### The problem
Print the following entries without any change.

### Dataset excerpts
[Start of Attachment]

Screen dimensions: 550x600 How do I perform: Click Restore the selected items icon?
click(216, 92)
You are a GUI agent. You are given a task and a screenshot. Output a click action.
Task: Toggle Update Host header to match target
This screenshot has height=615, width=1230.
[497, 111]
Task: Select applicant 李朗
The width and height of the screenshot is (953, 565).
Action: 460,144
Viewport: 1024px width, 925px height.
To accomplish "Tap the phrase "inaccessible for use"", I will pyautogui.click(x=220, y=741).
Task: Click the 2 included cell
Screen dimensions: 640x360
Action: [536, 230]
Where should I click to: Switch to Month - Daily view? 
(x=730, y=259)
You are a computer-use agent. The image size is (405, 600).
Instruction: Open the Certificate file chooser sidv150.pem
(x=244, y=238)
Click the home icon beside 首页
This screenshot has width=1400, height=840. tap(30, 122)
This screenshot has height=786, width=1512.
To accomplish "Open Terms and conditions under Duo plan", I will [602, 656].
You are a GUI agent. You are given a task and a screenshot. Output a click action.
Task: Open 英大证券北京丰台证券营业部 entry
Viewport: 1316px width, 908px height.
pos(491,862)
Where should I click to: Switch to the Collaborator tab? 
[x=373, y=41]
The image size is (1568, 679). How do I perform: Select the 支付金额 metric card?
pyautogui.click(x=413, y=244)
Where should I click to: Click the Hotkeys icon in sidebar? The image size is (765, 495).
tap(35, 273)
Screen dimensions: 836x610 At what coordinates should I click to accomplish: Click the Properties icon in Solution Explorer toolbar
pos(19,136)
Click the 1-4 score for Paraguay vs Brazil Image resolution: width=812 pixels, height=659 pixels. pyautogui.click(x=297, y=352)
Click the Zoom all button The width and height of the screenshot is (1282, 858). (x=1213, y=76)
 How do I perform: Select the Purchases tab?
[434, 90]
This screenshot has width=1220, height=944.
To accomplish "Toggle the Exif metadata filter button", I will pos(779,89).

[End of Attachment]

### Completed task
Screen dimensions: 550x600 How do I perform: Click Restore the selected items icon?
click(216, 92)
You are a GUI agent. You are given a task and a screenshot. Output a click action.
Task: Toggle Update Host header to match target
This screenshot has height=615, width=1230.
[497, 111]
Task: Select applicant 李朗
The width and height of the screenshot is (953, 565).
Action: 460,144
Viewport: 1024px width, 925px height.
To accomplish "Tap the phrase "inaccessible for use"", I will pyautogui.click(x=220, y=741).
Task: Click the 2 included cell
Screen dimensions: 640x360
Action: [536, 230]
Where should I click to: Switch to Month - Daily view? 
(x=730, y=259)
You are a computer-use agent. The image size is (405, 600).
Instruction: Open the Certificate file chooser sidv150.pem
(x=244, y=238)
Click the home icon beside 首页
This screenshot has width=1400, height=840. tap(30, 122)
This screenshot has height=786, width=1512.
To accomplish "Open Terms and conditions under Duo plan", I will [602, 656].
You are a GUI agent. You are given a task and a screenshot. Output a click action.
Task: Open 英大证券北京丰台证券营业部 entry
Viewport: 1316px width, 908px height.
pos(491,862)
Where should I click to: Switch to the Collaborator tab? 
[x=373, y=41]
The image size is (1568, 679). How do I perform: Select the 支付金额 metric card?
pyautogui.click(x=413, y=244)
Where should I click to: Click the Hotkeys icon in sidebar? The image size is (765, 495).
tap(35, 273)
Screen dimensions: 836x610 At what coordinates should I click to accomplish: Click the Properties icon in Solution Explorer toolbar
pos(19,136)
Click the 1-4 score for Paraguay vs Brazil Image resolution: width=812 pixels, height=659 pixels. pyautogui.click(x=297, y=352)
Click the Zoom all button The width and height of the screenshot is (1282, 858). (x=1213, y=76)
 How do I perform: Select the Purchases tab?
[434, 90]
This screenshot has width=1220, height=944.
To accomplish "Toggle the Exif metadata filter button", I will pos(779,89).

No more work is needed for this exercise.